ROANOKE TIMES

                         Roanoke Times
                 Copyright (c) 1995, Landmark Communications, Inc.

DATE: FRIDAY, June 30, 1995                   TAG: 9506300074
SECTION: VIRGINIA                    PAGE: B-4   EDITION: METRO 
SOURCE: Associated Press
DATELINE: VIRGINIA BEACH                                LENGTH: Medium


THE LATEST IN TRENDS FOR LATE LOVED ONES

Morticians got a preview this week of what's absolutely to die for this season in the funeral-home business, including personalized coffins and urn jewelry.

Funeral directors clad in shorts and sandals, rather than their somber suits, moved festively through a trade show at the Virginia Beach Pavilion. They viewed the latest in hearses, caskets, embalming fluids and final outfits.

The show Tuesday and Wednesday was part of the annual conventions of the Virginia Association of Funeral Directors and the Virginia Morticians Association.

Lockets and bracelets designed to hold ashes are the latest trend, said Hallie Place, a Winchester urn vendor who stood before rows and rows of polished wooden, marble and ceramic urns.

The silver lockets started with ``two women whose mother had been cremated,'' Place said. ``She had loved jewelry and had wondered if there was some way she could be memorialized with jewelry.''

For families far apart, sets with one large urn and several matching mini-urns allow relatives to share the ashes of a loved one. Jewelry-box urns with inner boxes for ash storage also are a new idea.

Cremation is on the rise nationwide, approaching 21 percent, according to the North American Cremation Association. Since 1989, Virginia's cremation rate has gone from 11 percent to 15 percent. Cremation costs one-third of the average funeral, which runs about $8,000 including burial expenses. Many families request a memorial service and other preparations along with the cremation.

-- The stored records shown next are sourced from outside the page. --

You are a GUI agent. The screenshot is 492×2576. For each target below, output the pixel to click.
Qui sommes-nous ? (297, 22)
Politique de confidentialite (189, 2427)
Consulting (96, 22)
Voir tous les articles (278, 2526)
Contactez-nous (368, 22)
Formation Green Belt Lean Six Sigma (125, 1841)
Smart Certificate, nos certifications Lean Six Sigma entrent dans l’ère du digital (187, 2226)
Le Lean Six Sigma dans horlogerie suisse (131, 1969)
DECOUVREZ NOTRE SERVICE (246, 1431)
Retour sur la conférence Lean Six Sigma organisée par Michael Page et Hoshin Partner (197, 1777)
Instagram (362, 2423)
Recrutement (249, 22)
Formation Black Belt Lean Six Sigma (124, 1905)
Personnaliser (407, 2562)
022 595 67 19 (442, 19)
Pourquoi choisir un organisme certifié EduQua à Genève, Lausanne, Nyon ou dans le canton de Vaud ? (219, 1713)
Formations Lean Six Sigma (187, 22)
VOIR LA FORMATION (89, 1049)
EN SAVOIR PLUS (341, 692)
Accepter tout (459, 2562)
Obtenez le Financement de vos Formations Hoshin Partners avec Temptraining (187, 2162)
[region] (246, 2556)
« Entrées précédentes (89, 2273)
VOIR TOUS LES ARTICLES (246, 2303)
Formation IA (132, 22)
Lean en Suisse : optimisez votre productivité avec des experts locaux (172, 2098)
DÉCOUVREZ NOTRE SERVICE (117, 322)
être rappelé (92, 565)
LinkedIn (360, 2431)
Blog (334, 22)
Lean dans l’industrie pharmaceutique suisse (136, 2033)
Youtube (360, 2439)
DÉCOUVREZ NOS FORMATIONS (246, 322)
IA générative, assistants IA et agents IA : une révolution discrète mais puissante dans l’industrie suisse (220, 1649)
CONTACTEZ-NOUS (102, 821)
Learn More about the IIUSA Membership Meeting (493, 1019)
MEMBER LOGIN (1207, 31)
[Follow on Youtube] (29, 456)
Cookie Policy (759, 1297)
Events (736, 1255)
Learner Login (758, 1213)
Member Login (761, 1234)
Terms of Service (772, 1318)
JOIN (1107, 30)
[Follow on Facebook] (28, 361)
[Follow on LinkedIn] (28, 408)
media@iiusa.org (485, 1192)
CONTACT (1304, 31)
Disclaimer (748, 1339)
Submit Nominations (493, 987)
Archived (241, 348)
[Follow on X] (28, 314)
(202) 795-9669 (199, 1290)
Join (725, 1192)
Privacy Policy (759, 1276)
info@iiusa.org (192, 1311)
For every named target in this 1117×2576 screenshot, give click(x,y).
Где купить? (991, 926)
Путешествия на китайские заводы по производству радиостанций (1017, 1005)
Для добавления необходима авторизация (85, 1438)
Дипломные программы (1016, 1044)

Unique funeral ceremonies, right down to personalized coffins, are becoming more popular, said Covington funeral director David L. Arritt.

``For the golfer, the choir member. And for Mother,'' he said, pointing to coffin lids featuring a colorful embroidered golf scene, a few bars of "Amazing Grace" and roses in gauze netting.

In general, families are participating more fully in the final rite. ``Sometimes we have family members and friends who want to do the hair and makeup,'' said Karen Kellum, co-owner of Kellum Funeral Home in Virginia Beach. ``We have moms who want to dress their babies. People need to do something, so we try to accommodate them as much as the law allows.''

Undertakers are working on offering services long after loved ones are buried. Some offer to help form support groups for grieving parents or widows. Others have trained grief counselors.

And South Hill funeral director W.D. Willis is prepared to accommodate the disabled and the hurried with drive-through viewing.

The floor inside the window-enclosed viewing area is 8 inches lower than the outside driveway, Willis said. The bereaved can call in advance to make arrangements to view their dearly departed, then drive to the curtained window, view from the car, sign a register and go.

So far, Willis said, no one has used the service.